Your objective: In the exchange on autocatalysis and entropy, what does SS say autocatalysis and any building-up tendency are parasitic upon?

** Opening Passage for review block **

The latter is particular way to accomplish the former, which contextualizes
it.

>>BU: There is an opposing tendency, attributable mostly to the action of
>>autocatalysis (and the partial autonomy thereof) that acts in almost
>>dialectical fashion against entropy.
>> SS: My take is that this works WITH the Second Law. Indeed, since
>> all gradients are unstable to metastable, they all must be dissipated.
>> Autocatalysis, and any building-up tendency, is simply parasitic upon
>> this necessary dissipation.
>
>I wouldn't agree. I can conceive of gradients existing for indeterminate
>time without being dissipated. That's why we had fossil fuels. Human
>society, which arose out of the solar gradient, for reasons vested in its
>own autocatalytic economy, sought out and switched to fossil fuels to
>serve those ends. Fossil fuels didn't force themselves upon humans, nor
>did they beckon to humans simply to be dissipated (some current wasteful
>human activities notwithstanding. :)

** Closing Passage for review block **
** Opening Stored data block **

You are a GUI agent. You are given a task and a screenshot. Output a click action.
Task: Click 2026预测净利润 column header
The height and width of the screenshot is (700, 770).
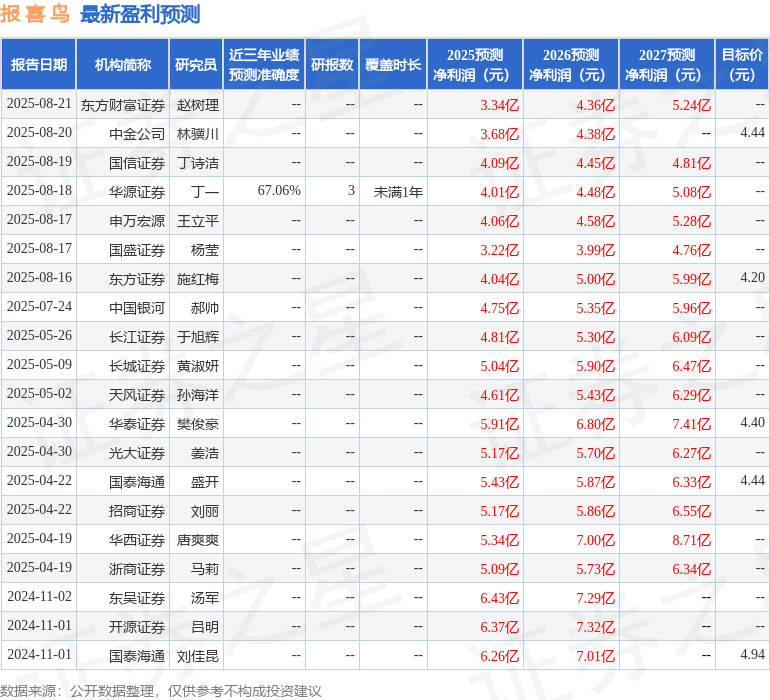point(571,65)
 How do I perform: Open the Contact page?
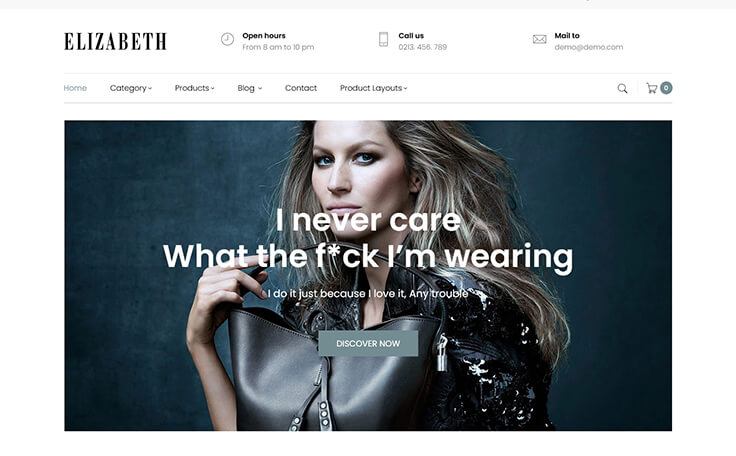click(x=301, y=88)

** Closing Stored data block **

Exercise answer: The necessary dissipation of gradients.